An initial seed fund grant of £125,000 from the Wellcome Trust in 2001 allowed Professor Burt to try to understand how a genetic approach that disrupts a mosquito’s lifecycle, in concert with other new and existing methods, could contribute in an efficient and sustainable way to eradicating malaria. In 2003, he published his seminal work, which laid out the theory of how gene drive systems, as exemplified by naturally occurring HEGs, might be used to fight malaria.

“Gene drives provide a potentially powerful weapon against malaria.
This method could quickly suppress the mosquitoes that carry disease-causing parasites between people.”

In 2005, Professor Burt organized a research consortium spanning protein engineering, molecular genetics, and population biology to actually develop gene drive constructs in the most important malaria-transmitting mosquito, Anopheles gambiae. The idea was to develop HEGs that would alter the reproductive ability of Anopheles gambiae malaria-transmitting mosquitoes, thereby reducing mosquito numbers and the potential for malaria transmission. This consortium was funded by the Bill & Melinda Gates Foundation’s new Grand Challenges in Global Health (GCGH) grant program. On the basis of concepts worked out in Professor Burt’s paper, the consortium was awarded a five-year grant to bring his ideas to life.

This consortium has grown at a steady pace and, in 2011, Target Malaria was established as a not for profit vector control research alliance.

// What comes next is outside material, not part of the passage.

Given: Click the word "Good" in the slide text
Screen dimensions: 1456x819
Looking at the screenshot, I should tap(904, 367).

It now includes 14 institutions around the globe: in Africa, Europe and North America; with now close to 200 individuals from a variety of backgrounds, including: molecular biology, population genetics, entomology, modelling, stakeholder engagement, risk management, regulatory, communications and project management. The project is core funded by the Bill & Melinda Gates Foundation and the Open Philanthropy Project.

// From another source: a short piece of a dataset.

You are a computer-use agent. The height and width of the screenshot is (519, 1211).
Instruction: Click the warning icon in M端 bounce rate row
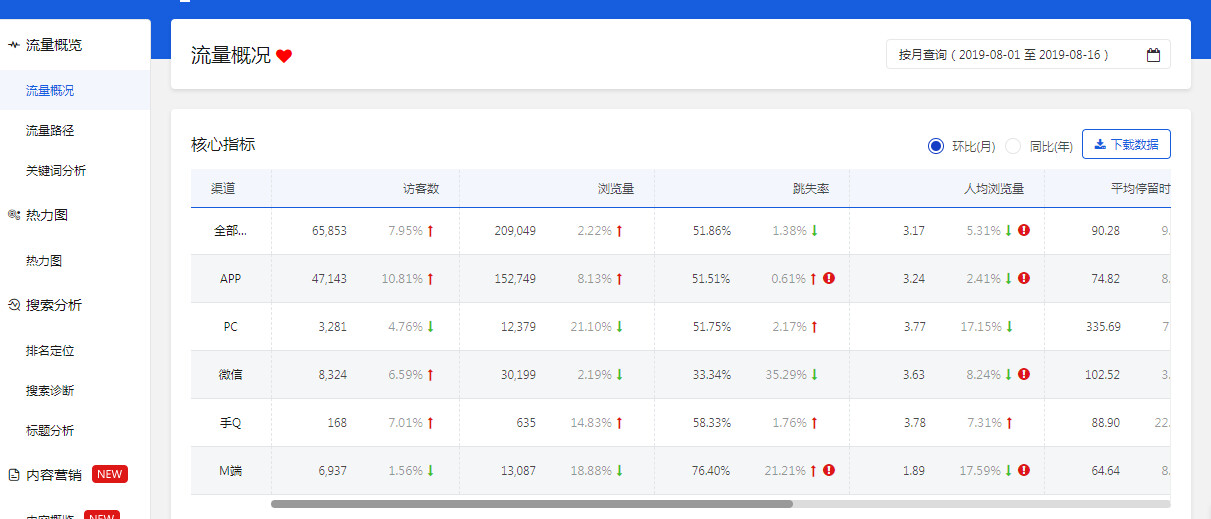pos(829,471)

It has been clear from the beginning that, as with many new technologies, public acceptance would be essential, and could not be taken for granted. Professor Burt has therefore worked with his team to spearhead efforts to promote dialogue with the public and enabling clear understanding of the project and facilitating open discussion between local people and the scientists behind it. This engagement has taken place at many levels: in the field in local villages, with national governments, and internationally with regulators, NGOs, the media and the wider public.  In 2017, Professor Burt was awarded an Imperial College President’s Medal  for his work engaging the public in developing this new technology for malaria control in sub-Saharan Africa.

“Engaging with local communities affected by malaria is hugely important. They are ultimately our end users, and we need to know that the technology we’re developing and the projects we’re working on are acceptable to them.”

The success of Target Malaria will largely depend on public acceptance, including regulatory and community authorization. Continued engagement with communities to ensure proper understanding is essential with the progress of the consortium’s work. Professor Burt believes that it is Target Malaria’s responsibility to listen to the public’s concerns, take their views into account, and to ensure the information is there to help answer their questions.